Using pair-wise linkage disequilibrium statistics (r2), we tested for intra-gene correlation of SNPs and for inter-gene correlation between SNPs of IL1RN and IL1B which are located approximately 300kb apart on chromosome 2. In EA, correlations among SAA1/2 SNPs were generally low, with r2= 0.0-0.18 with the exception of two pairs of SNPs: r2=0.24 for rs7113375 and rs7130337; and r2=0.33 for rs2460824 and rs2468844. In AA, correlations among SAA1/2 SNPs ranged from 0.0-0.17, with the exception of two pairs of SNPs: r2 =0.25 for rs7130337 and rs10832911; and r2 =0.56 for rs7130337 and rs7933280. These modestly correlated pairs were retained in analyses. In EA, a few highly correlated (r2>0.6) SNPs within IL1RN and IL6 were found. The correlated SNP with the lowest minor allele frequency was dropped from analyses; in EA we dropped IL6 rs1800795 which was highly correlated with rs1554606 (r2~0.9) and for IL1RN, three SNPs were dropped: rs397211, rs431726 and rs315952. In AA, only IL6-rs1524107 was dropped. For gene-gene interaction analyses, SNPs with MAF >0.02 were included for the following totals: IL6 (n=5), IL1B (n=2), TNF (n=2), IL1RN (n=9) and SAA1/2 (n=10) in EA. In AA, the following SNPs were included: IL6 (n=8), IL1B (n=5), TNF (n=2), IL1RN (n=17) and SAA1/2 (n=11). [Table 1]

Table 1
Summary of IL6, IL1B, IL1RN and TNF Genotyping Results

Statistical Analysis

All analyses were race-specific to minimize potential confounding attributable to population stratification, and were minimally adjusted for age, sex and recruitment site. Furthermore, AA models were adjusted for % African Ancestry (%AA), a continuous variable that quantifies the proportion of an individual’s genome that is of African origin using ancestry informative markers as previously described.[22] We investigated effect modification by baseline HDL concentration and obesity status for all outcomes, testing the significance of SNP*HDL level or SNP*obesity interaction terms. Model adjustment for current smoking, LDL cholesterol, HDL cholesterol, obesity and BMI was also investigated.

For the continuous outcomes of common cIMT, ln(internal cIMT) and HDL, we assessed associations between the measures and SAA1/2 SNPs using linear regression and a minimally-adjusted additive genetic model, assuming a constant effect size for each additional copy of the minor allele so that the regression coefficient (β) represents the adjusted allele-specific difference in estimated mean IMT in mm or HDL in mg/dL. Associations between SAA1/2 genotypes and risk of incident events were assessed using Cox proportional hazards models. Due to the exploratory nature of all analyses, results were not adjusted for multiple testing.

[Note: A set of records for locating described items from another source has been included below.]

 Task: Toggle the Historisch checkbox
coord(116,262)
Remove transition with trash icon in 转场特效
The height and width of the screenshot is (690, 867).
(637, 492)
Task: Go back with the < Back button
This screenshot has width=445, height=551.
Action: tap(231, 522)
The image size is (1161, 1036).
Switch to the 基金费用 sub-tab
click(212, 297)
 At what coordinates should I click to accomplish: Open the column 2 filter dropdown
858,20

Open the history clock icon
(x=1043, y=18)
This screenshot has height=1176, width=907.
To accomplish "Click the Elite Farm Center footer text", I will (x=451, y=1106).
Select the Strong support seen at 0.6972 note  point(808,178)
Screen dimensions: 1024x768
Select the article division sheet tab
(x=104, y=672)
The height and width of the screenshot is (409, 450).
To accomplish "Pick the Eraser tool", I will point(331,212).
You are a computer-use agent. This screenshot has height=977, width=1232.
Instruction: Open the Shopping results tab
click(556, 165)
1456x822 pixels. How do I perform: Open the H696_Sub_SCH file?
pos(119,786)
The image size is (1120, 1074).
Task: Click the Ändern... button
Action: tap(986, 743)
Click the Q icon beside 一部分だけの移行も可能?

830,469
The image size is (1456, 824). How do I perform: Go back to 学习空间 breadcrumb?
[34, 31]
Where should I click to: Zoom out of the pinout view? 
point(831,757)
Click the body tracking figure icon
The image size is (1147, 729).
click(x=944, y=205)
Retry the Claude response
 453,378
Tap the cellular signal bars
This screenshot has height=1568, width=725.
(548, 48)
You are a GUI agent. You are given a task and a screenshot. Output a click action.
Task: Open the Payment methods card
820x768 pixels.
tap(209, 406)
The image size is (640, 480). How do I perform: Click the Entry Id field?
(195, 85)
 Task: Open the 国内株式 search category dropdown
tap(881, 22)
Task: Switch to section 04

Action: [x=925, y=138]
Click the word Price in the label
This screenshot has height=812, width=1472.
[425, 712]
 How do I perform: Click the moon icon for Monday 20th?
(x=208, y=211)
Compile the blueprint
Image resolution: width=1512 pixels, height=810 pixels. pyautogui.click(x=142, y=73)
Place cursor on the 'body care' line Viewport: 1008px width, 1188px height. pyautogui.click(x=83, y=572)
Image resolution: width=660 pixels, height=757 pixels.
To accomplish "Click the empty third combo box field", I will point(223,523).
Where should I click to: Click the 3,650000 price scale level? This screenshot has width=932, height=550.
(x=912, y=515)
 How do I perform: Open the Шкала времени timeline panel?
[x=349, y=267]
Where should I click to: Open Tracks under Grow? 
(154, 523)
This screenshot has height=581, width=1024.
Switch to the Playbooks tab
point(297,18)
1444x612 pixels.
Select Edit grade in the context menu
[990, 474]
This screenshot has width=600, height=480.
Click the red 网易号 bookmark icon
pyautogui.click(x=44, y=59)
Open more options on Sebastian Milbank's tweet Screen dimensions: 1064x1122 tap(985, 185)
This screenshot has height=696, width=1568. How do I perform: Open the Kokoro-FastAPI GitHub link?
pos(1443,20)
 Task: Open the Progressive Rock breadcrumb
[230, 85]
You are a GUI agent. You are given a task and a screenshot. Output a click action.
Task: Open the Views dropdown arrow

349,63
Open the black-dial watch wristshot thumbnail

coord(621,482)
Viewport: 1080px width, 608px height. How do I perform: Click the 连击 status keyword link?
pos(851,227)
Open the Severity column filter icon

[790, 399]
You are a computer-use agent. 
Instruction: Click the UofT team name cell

To evaluate the role of gene-gene interactions and their association with sub-clinical and clinical CVD, logic regression[14] was used. SAA1/2, IL6, TNF, IL1B and IL1RN SNPs were coded as binary predictor variables (for both dominant and recessive genetic models). Briefly, logic regression searches for a variable or Boolean expression (termed ‘tree’) that best predicts outcome (i.e. minimizes the scoring function); this process is repeated until additional variables do not improve scores. It is adaptable to different forms of regression-based methods including linear regression and Cox proportional hazards methods. To simplify its interpretation and for discovery of combinations of predictors affecting relatively larger groups of individuals, we limited final model size a priori, by setting the maximum tree size to 2 and the number of leaves (i.e. variables) to 8, as suggested by Kooperberg et al.[14]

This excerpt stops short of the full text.